Le joueur est désormais considéré comme formé, rompu aux techniques basiques et avancées, on peut donc faire un big up de difficulté avec la partie adulte. Foncièrement, les choses ne changent pas, on continue d'aller de donjon en donjon en appliquant toujours plus finement les mêmes mécaniques. Mais, encore une fois, tu vas voir que tu finiras par comprendre, le rythme et la progression sont calibrés au quart de poil pour que le joueur sente que le jeu lui donne des défis à la juste mesure de ses moyens, de ce qu'il sait déjà faire et de ce qu'il veut apprendre à faire. Pour cette raison, les donjons s'enchaînent sans soucis majeurs, mais sans trop d'ennui non plus.

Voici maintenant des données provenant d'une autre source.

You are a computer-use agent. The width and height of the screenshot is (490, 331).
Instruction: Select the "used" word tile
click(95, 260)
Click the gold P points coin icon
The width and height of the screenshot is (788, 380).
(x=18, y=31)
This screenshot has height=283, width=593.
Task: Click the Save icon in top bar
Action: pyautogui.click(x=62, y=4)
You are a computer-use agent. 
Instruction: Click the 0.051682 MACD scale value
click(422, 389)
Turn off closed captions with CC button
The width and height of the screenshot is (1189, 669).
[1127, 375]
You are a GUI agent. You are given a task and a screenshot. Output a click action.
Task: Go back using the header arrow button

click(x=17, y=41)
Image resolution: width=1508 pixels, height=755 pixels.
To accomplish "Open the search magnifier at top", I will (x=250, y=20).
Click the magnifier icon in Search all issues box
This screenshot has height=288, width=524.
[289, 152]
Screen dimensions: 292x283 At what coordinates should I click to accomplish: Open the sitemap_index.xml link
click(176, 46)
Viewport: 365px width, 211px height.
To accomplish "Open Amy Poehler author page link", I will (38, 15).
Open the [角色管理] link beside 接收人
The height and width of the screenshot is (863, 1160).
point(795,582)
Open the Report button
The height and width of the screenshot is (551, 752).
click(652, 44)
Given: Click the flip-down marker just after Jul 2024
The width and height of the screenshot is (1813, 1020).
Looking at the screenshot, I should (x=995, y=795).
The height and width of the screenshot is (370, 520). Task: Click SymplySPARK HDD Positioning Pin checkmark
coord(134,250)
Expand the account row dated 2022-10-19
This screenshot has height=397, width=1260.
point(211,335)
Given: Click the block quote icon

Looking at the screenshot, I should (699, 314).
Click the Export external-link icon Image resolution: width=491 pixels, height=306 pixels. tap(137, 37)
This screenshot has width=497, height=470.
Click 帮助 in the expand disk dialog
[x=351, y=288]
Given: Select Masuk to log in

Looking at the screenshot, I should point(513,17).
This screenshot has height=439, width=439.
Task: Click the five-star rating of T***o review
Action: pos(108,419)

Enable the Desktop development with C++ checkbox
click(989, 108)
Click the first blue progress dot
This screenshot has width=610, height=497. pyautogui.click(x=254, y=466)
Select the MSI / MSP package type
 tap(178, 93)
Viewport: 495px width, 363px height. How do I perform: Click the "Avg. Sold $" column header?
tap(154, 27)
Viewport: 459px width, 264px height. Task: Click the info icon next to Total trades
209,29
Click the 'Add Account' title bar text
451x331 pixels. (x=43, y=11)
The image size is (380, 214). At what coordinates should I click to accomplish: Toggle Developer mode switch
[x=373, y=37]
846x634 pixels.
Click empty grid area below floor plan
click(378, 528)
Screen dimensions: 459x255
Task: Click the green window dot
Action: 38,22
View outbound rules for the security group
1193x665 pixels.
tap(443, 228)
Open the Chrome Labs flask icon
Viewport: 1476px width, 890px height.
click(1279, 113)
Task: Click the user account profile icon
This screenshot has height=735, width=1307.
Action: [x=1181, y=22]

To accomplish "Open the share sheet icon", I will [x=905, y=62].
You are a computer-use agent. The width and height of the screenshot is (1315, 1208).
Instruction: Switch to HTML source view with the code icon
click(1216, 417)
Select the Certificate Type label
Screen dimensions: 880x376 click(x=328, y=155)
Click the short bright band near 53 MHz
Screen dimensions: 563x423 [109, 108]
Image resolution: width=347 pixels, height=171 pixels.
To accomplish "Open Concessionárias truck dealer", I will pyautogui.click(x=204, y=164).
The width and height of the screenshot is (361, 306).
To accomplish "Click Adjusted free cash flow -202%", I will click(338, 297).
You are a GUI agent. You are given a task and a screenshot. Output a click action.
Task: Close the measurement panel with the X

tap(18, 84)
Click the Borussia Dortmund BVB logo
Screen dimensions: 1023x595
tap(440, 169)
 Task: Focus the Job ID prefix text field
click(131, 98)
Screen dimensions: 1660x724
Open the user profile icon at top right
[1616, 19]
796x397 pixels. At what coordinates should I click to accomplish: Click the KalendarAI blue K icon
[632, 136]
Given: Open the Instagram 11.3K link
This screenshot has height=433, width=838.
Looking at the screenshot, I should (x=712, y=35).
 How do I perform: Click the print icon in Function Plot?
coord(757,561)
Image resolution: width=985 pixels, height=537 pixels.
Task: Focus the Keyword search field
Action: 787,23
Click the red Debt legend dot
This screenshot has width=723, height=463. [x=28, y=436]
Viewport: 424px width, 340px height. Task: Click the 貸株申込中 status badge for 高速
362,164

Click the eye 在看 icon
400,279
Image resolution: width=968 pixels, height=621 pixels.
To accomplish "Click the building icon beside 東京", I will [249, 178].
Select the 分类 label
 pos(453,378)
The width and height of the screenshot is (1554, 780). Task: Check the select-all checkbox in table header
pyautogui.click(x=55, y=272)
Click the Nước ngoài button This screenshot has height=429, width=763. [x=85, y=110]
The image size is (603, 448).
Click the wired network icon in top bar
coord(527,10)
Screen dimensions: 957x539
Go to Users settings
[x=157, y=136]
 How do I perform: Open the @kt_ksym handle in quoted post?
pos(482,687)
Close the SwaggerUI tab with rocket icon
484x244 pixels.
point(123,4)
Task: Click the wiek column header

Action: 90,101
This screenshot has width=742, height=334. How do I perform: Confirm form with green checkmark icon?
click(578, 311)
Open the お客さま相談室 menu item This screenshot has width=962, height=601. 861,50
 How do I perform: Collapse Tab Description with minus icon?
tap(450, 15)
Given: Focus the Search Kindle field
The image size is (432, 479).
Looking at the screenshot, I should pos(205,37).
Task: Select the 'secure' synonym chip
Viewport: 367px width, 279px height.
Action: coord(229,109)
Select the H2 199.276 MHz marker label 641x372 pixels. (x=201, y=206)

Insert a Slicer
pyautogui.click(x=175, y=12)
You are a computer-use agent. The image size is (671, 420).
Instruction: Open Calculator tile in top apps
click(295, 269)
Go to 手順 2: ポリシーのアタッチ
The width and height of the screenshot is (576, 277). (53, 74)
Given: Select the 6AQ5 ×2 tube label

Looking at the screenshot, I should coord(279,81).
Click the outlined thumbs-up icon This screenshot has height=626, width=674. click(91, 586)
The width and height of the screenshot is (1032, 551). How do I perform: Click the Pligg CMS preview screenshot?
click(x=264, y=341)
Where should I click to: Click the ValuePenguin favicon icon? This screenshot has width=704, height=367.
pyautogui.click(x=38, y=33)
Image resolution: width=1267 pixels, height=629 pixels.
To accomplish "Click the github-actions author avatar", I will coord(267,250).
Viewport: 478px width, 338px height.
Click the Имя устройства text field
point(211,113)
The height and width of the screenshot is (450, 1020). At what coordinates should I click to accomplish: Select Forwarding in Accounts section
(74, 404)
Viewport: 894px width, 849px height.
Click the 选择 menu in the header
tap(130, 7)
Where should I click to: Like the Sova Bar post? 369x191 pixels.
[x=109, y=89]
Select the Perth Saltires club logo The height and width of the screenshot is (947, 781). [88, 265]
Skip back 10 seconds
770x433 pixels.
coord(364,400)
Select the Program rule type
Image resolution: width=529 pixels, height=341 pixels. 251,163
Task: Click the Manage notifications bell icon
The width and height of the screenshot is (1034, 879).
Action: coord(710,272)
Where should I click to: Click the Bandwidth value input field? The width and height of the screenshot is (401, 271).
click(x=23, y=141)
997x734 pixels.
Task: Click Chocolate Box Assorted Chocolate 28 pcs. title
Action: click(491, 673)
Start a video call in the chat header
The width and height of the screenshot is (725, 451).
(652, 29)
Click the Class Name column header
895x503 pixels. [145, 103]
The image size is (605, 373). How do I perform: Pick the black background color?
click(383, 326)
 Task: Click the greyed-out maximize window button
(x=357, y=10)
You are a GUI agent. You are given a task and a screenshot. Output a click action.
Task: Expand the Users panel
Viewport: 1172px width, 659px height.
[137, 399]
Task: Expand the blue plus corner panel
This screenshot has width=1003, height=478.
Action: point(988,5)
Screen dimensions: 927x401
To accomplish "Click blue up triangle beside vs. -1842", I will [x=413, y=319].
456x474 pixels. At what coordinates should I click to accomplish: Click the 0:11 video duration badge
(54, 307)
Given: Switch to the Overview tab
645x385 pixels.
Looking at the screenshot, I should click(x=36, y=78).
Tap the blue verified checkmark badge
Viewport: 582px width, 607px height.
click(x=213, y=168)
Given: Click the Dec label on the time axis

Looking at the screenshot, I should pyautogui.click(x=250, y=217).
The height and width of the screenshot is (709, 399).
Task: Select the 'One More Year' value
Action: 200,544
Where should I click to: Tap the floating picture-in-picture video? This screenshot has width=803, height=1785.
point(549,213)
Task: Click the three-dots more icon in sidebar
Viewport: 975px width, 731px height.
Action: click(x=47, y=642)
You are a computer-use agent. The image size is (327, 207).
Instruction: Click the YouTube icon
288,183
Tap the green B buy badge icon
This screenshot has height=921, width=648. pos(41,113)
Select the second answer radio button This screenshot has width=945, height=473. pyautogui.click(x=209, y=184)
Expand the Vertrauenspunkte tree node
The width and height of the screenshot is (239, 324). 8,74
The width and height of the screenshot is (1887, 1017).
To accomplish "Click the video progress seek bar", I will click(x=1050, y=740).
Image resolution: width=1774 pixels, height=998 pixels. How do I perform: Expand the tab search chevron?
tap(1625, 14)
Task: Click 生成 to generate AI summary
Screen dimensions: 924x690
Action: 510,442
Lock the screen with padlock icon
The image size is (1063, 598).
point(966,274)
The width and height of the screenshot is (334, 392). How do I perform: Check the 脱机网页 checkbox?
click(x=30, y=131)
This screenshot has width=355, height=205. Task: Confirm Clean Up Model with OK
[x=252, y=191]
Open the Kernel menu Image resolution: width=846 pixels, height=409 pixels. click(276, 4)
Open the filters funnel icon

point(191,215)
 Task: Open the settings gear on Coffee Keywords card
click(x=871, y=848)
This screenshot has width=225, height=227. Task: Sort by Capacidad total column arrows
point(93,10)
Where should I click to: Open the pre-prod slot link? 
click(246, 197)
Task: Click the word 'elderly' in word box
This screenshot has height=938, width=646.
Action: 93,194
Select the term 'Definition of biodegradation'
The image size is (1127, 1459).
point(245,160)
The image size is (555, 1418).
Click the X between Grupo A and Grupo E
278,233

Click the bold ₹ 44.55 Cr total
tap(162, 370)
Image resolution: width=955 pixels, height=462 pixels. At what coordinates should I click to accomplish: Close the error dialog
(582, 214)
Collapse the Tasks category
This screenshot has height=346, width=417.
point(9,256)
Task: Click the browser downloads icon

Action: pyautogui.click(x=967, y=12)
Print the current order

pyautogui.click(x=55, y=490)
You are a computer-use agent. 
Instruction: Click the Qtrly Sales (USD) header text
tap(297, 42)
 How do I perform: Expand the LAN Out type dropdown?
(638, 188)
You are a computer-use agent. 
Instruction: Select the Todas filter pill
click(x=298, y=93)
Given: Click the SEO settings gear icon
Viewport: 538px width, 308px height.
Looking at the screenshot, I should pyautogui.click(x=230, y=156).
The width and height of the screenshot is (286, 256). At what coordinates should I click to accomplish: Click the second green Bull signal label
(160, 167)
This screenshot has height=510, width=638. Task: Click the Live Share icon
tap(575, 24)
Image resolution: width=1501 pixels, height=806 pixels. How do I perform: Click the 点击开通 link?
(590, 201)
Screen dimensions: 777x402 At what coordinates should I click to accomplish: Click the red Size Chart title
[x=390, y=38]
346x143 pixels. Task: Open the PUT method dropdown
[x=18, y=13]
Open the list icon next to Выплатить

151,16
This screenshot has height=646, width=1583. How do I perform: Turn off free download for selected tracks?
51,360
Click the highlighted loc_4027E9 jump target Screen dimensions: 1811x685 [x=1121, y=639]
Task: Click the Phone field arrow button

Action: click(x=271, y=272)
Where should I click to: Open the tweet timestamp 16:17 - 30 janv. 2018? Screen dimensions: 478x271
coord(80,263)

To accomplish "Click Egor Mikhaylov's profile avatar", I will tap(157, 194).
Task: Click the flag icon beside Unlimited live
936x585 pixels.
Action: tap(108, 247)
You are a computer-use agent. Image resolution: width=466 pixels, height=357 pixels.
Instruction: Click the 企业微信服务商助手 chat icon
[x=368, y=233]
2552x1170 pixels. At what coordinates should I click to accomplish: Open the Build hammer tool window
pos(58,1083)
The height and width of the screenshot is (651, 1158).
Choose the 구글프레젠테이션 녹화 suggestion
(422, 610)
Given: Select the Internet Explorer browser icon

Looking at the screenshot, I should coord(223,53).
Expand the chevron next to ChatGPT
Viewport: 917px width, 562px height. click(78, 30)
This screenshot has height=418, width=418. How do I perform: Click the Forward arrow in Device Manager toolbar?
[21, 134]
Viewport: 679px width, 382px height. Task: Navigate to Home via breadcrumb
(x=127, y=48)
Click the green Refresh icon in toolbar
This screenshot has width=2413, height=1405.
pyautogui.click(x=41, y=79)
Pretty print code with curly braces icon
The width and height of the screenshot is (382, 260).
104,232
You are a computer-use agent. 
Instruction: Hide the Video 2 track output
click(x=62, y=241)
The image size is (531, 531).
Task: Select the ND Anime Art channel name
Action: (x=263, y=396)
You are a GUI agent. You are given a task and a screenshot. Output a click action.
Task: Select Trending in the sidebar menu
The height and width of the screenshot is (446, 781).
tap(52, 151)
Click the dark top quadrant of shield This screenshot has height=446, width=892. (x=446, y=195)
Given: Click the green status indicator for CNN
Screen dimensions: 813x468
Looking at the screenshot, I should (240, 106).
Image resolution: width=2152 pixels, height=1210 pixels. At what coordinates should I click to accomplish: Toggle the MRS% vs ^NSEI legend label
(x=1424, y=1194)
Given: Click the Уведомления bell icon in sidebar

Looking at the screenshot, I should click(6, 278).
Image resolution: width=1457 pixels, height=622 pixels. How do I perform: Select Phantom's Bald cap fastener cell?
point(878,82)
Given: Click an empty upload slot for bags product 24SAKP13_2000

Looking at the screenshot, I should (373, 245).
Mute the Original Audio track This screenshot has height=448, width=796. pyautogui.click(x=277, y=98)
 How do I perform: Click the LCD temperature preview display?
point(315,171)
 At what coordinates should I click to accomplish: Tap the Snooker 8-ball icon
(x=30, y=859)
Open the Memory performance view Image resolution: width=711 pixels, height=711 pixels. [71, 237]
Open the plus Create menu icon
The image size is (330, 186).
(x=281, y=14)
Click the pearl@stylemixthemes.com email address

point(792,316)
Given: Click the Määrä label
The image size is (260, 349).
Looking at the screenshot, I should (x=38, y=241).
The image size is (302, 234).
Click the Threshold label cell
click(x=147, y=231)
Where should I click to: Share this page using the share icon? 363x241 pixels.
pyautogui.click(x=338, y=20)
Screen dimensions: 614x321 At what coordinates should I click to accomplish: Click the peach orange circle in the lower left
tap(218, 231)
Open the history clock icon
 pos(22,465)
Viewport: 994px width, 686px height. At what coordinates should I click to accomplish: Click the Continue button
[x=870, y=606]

Quand survient le château de Ganondorf, le joueur est invité à repenser à tout ce qu'il a traversé, aux donjons qu'il a arpenté, aux mécaniques qu'il a mis en œuvre, tout ce qui fait qu'il est le sauveur du monde. La mouture 3DS ne rend d'ailleurs pas tout son honneur à ce rôle, vu qu'elle a salement raboté le challenge déjà pas très élevé du jeu de base, pour qu'aucune main ne le lâche.
Notre niveau de langage est devenu "Moi, Link, Héros du Temps, Elu de la Déesse, suis chargé par mon noble destin de pourfendre le vil Ganondorf, le seigneur du Malin ; toi qui prétends entraver ma quête, prends garde à ne point croiser ma juste lame, ou tu subiras mon implacable courroux !".

Et je n'exagère pas, car justement, cette ultime épreuve est absolument ridicule, non seulement parce qu'elle est bien trop simple par rapport au reste, mais aussi, parce qu'elle est incohérente avec le propos du jeu. Si Ganondorf voulait que la Triforce vienne à lui, poser des épreuves était stupide, il lui suffisait de l'accueillir à bras ouverts. Et si l'objectif était d'empêcher les intrus de le déranger si la barrière n'y suffisait pas, alors, il aurait dû rendre sa forteresse bien plus menaçante.


Car oui, si Ocarina of Time est un bijou de game design, ainsi qu'une petite révolution visuelle, tout le reste oscille entre moyen et mauvais, et si on a le malheur de l'analyser sous ces angles, c'est la marche de la honte.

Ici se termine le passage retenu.